Want to always have money? Follow these steps.

“If you can’t afford it, you don’t need it”. Wise words spoken to me by my grandfather one hundred times. That rule is becoming increasingly more difficult to follow in the age of Amazon prime, seamless and online shopping, where you could easily buy anything with the touch of a button while reclining on your sofa with your hand down your pants. We all want the stuff we want, and it’s hard to control your impulses while telling yourself “I’ll worry about the bills next month”. So, how do we maintain financial responsibility?

The key for any young man is understanding how to budget your money. Simply put, you need to know how much you have coming in each month, how much you are spending each month, and if you have enough cash in between to cover the balance. It seems like an easy process, but the problem is that we actually spend way more than we realize. It could be from that extra round you drunkenly put on your tab at the bar (or the two slices of pizza on the way home).
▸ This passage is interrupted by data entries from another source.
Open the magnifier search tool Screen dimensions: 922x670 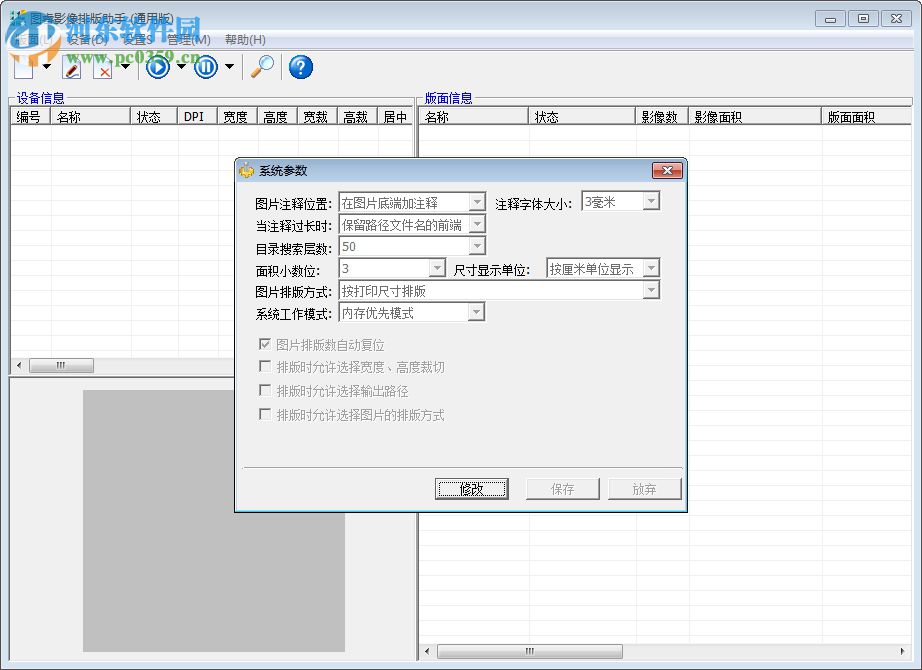263,67
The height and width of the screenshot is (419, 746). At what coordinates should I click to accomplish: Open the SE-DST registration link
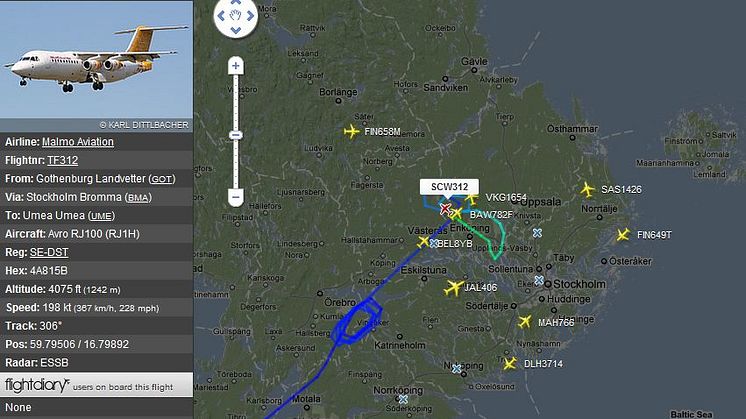49,252
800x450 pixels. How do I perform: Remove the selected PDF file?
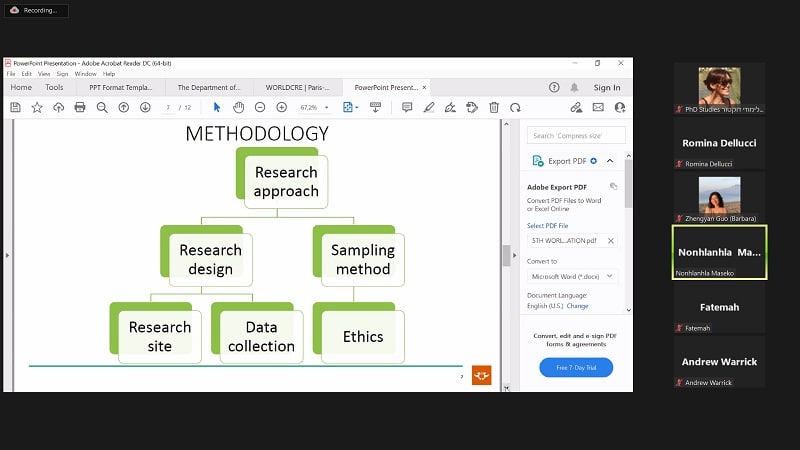(x=611, y=241)
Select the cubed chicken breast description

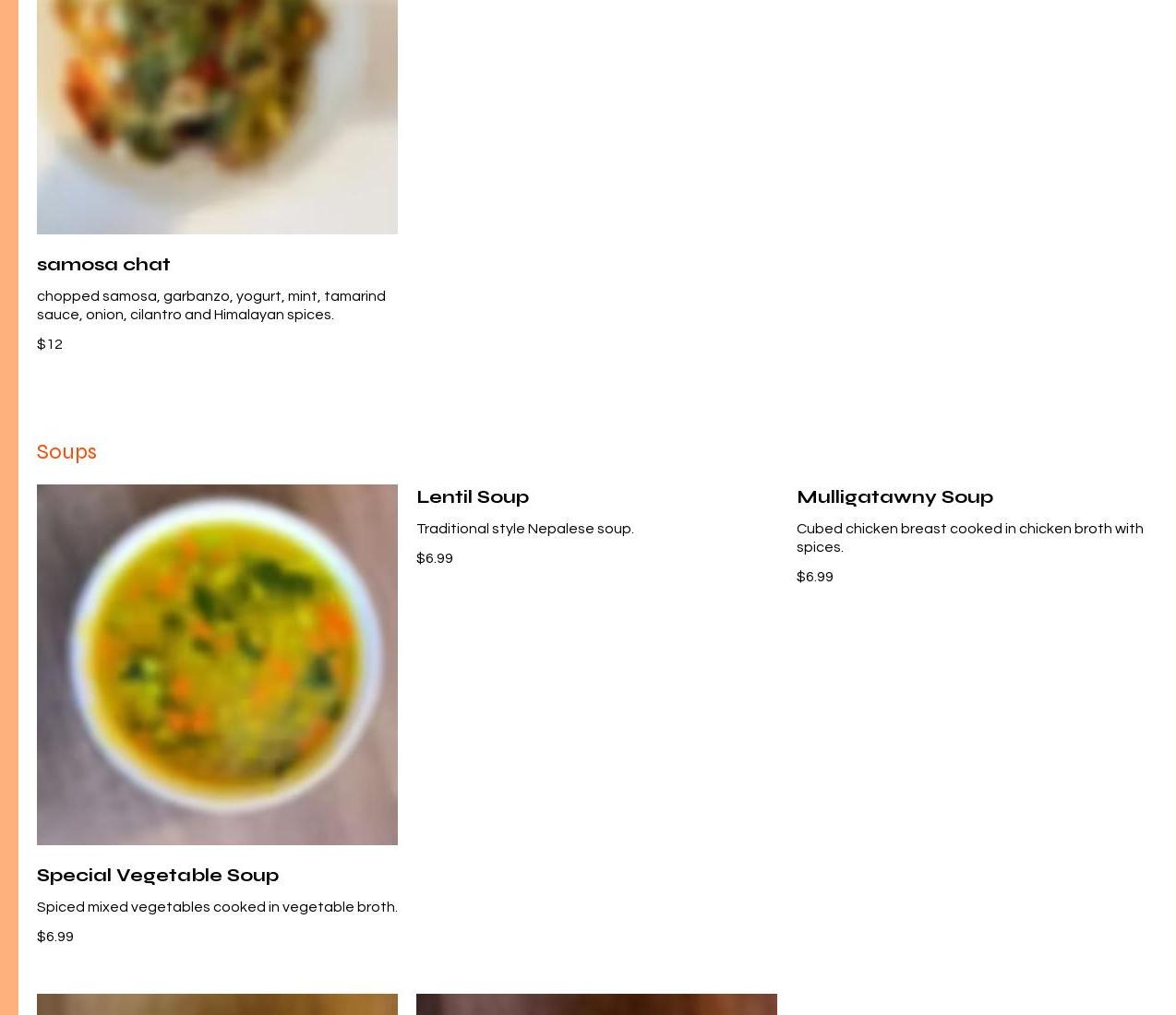coord(969,538)
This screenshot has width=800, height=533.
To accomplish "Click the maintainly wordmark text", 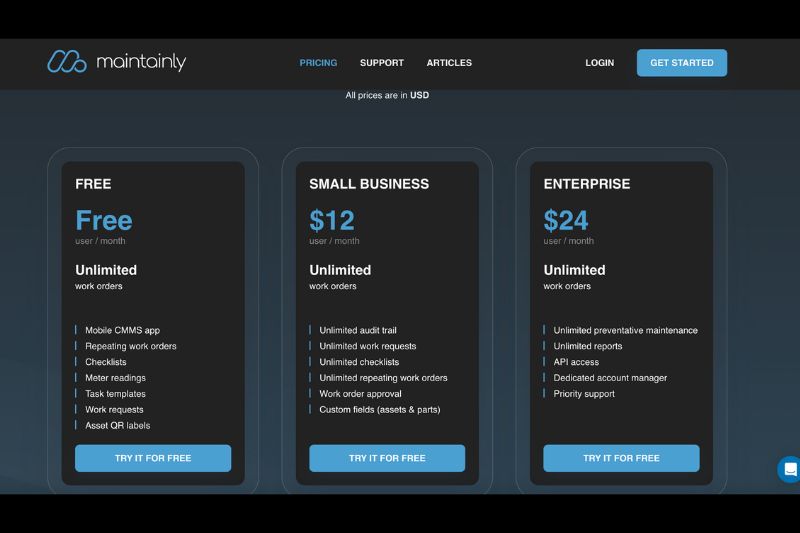I will coord(141,62).
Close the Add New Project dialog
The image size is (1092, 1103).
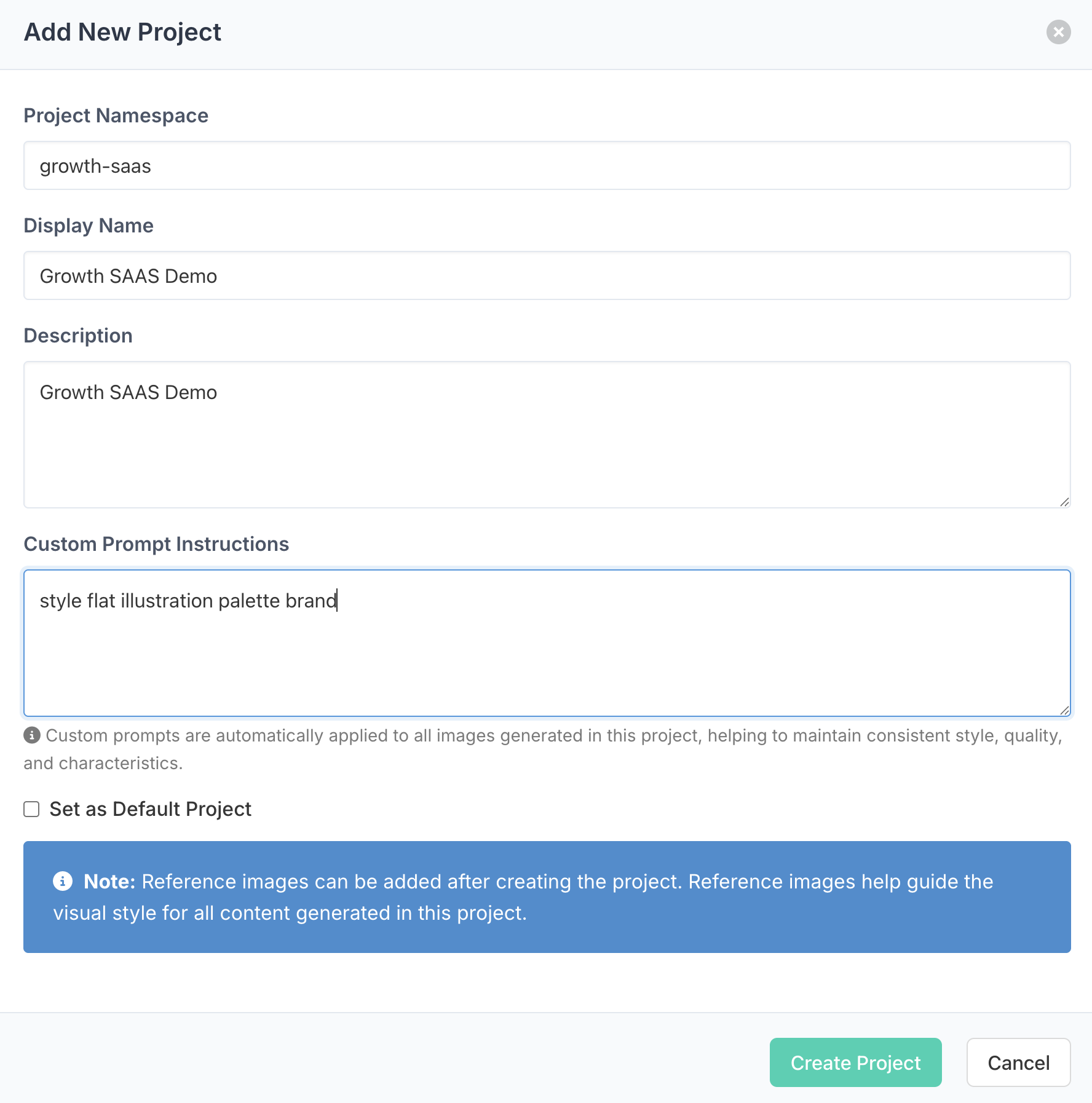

Maybe it’s that random doctor bill you forgot about. Possibly it’s the flowers you bought for grandma on her birthday. If you have a girlfriend, all bets are off, because you can never be quite sure what you’ll end up getting talked into doing with her…so, you’ll have to account for that, too. The bottom line is, we underestimate our expenditures all the time. So how do we account for all of this, while making sure we have some money left over for the tickets to the big game we want to go to, or for that bachelor party in Miami that we’ve been looking forward to?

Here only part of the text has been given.